# [TEXT]
..........
# USB Probleme bei ASUS P5Q Pro ?



## franz43 (2. November 2008)

Hallo,

hier mal kurz meine Situation. Nachdem ich nun meinen neuen Pc zusammengeschraubt haben, erstellt sich folgendes Problem.

Meine USB Maus (G7) und meine USB Tastatur (G15) werden einfach nicht erkannt. 
Im Gerätemanager sind die Usb Controller als ohne Konflikte und betriebsbereit dargestellt.

Die Usb Anschlüsse gehen , wenn ich zum Beispiel eine Digi cam anschließe. Wird sofort und richtig erkannt.

Beim U3 Stick zum Beispiel geht wieder nichts.

Habe xp sp 3 drauf. alles mit neuen Treibern schon probiert.

auch ne ganze nacht im netz gesucht. Nur ähnliche erfahrungen, jedoch keine Lösungen gefunden.

Ist das ein Asus Problem ? Oder ist das Board defekt ?


----------



## franz43 (4. November 2008)

nach oben. Brauche immer noch Hilfe !!


----------



## D!str(+)yer (4. November 2008)

Hast du im Bios die Option "USB Keyboard" und "USB Mouse" auf enable gesetzt?


----------



## Firefighter45 (5. November 2008)

Habe das gleiche Board und auch schon einige davon verbaut aber das Problem habe ich bis jetzt bei keinem gehabt.

Was ist mit den Tipps von Destroyer, schon versucht???


----------



## Mister-2X (14. Dezember 2008)

Ich hab auch ein P5Q Pro Motherboard und genau die gleichen Probleme.
Ich arbeite aber mit Vista SP1.
Bei mir werden die USB-Geräte manchmal einfach nicht erkannt.
Oft wird meine USB-Maus und Tastatur nicht erkannt und meine Exterenen Platten spinnen an den Anschlüssen total.

Du hast gesagt du hast deinen PC zusammengebaut. War das vorher ein anderer PC (jetzt mit neuem Motherboard) oder hast du dir einzelteile gekauft?
Ich habe nämlich meinen Medion-PC kaputt-geflasht und musste das Motherboard austauschen.
..........
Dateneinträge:
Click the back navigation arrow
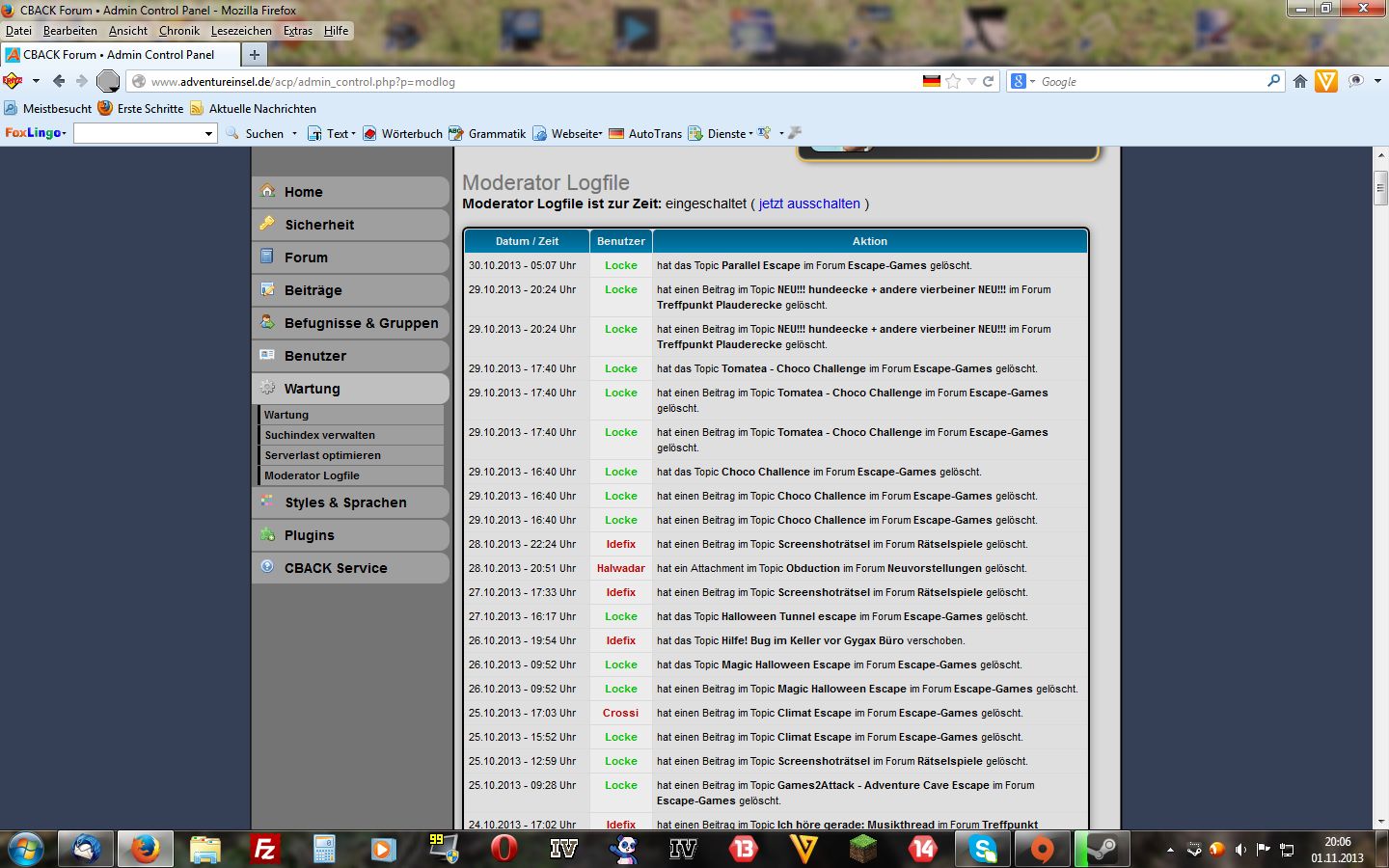 click(59, 82)
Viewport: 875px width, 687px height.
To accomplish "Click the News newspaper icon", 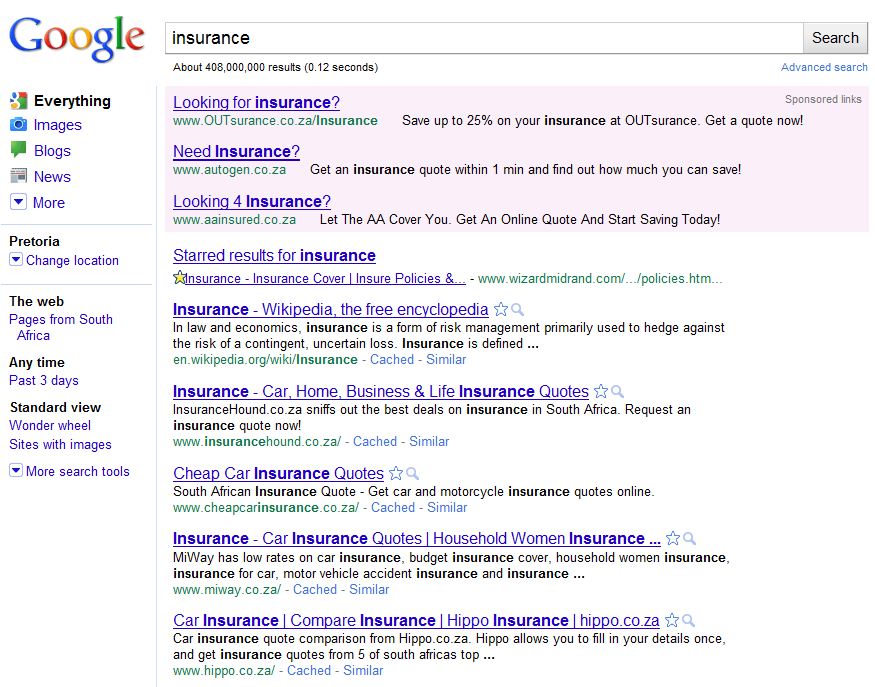I will (18, 176).
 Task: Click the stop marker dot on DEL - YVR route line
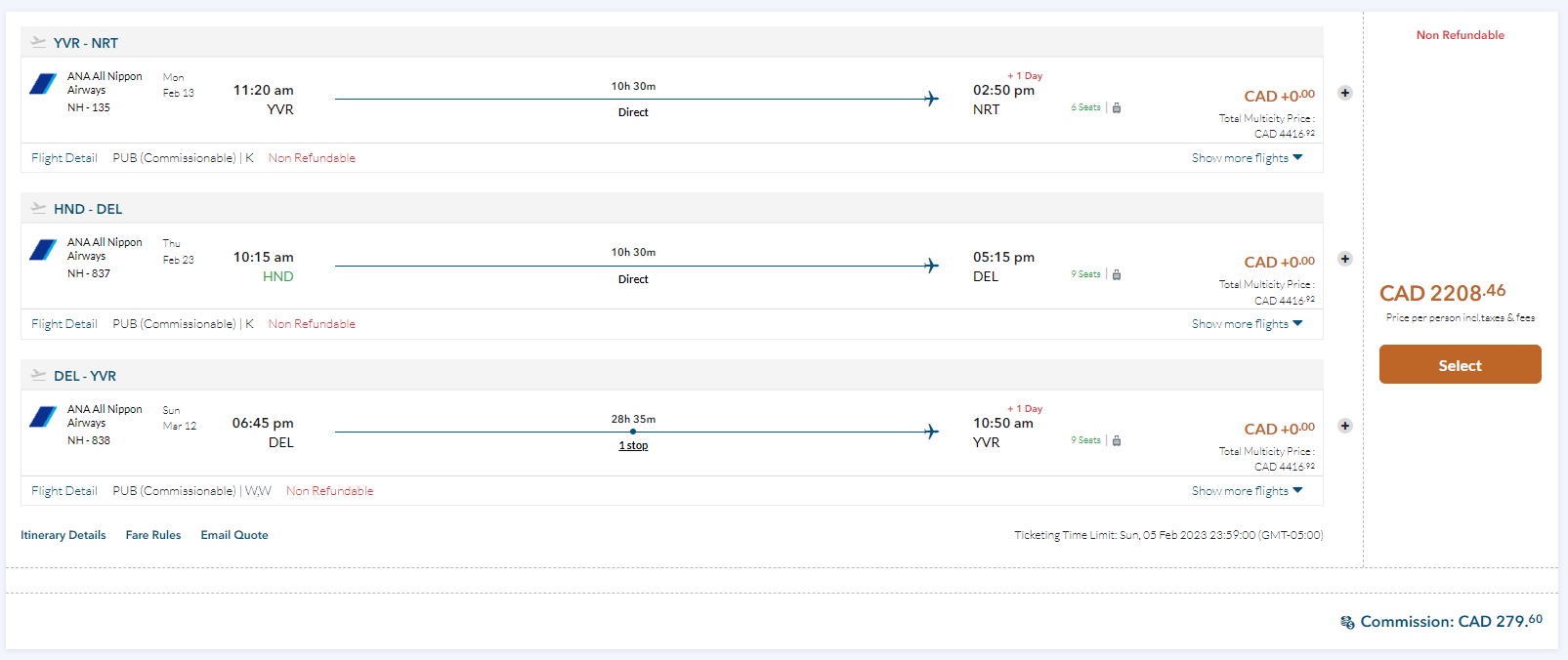tap(633, 432)
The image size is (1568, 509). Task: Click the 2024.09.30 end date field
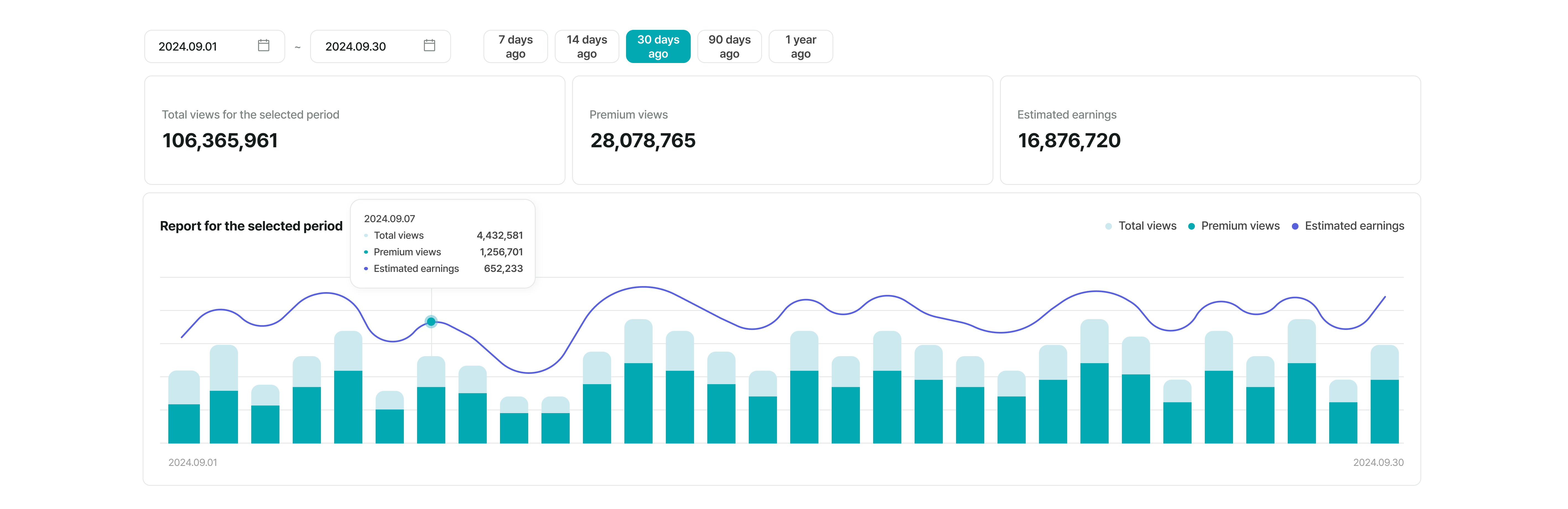[355, 46]
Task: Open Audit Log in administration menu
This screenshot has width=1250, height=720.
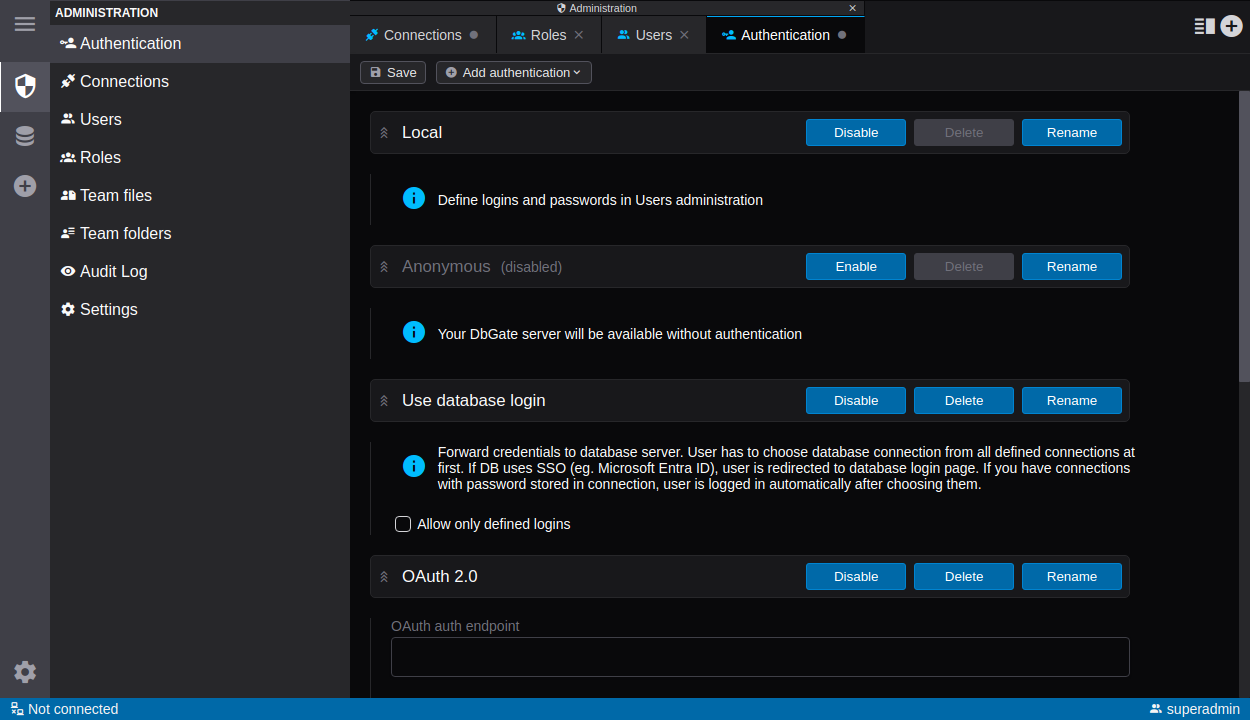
..........
# [AUFGABEN]
• a. Beantworten Sie anhand des Textes zu den USB-Problemen die folgenden Fragen.
(i) Welches Betriebssystem hat franz43 installiert?
(ii) Welches Gerät wird an den USB-Anschlüssen laut franz43 sofort und richtig erkannt?
(iii) Mit welchem Betriebssystem arbeitet Mister-2X?
• b. Geben Sie aus dem Text zu den USB-Problemen den Abschnitt wörtlich wieder, beginnend bei „hier mal kurz“ und endend bei „Treibern schon probiert.“.

# [LÖSUNGEN]
• a.
(i) XP SP3
(ii) Eine Digicam
(iii) Vista SP1

• b.
hier mal kurz meine Situation. Nachdem ich nun meinen neuen Pc zusammengeschraubt haben, erstellt sich folgendes Problem.

Meine USB Maus (G7) und meine USB Tastatur (G15) werden einfach nicht erkannt. 
Im Gerätemanager sind die Usb Controller als ohne Konflikte und betriebsbereit dargestellt.

Die Usb Anschlüsse gehen , wenn ich zum Beispiel eine Digi cam anschließe. Wird sofort und richtig erkannt.

Beim U3 Stick zum Beispiel geht wieder nichts.

Habe xp sp 3 drauf. alles mit neuen Treibern schon probiert.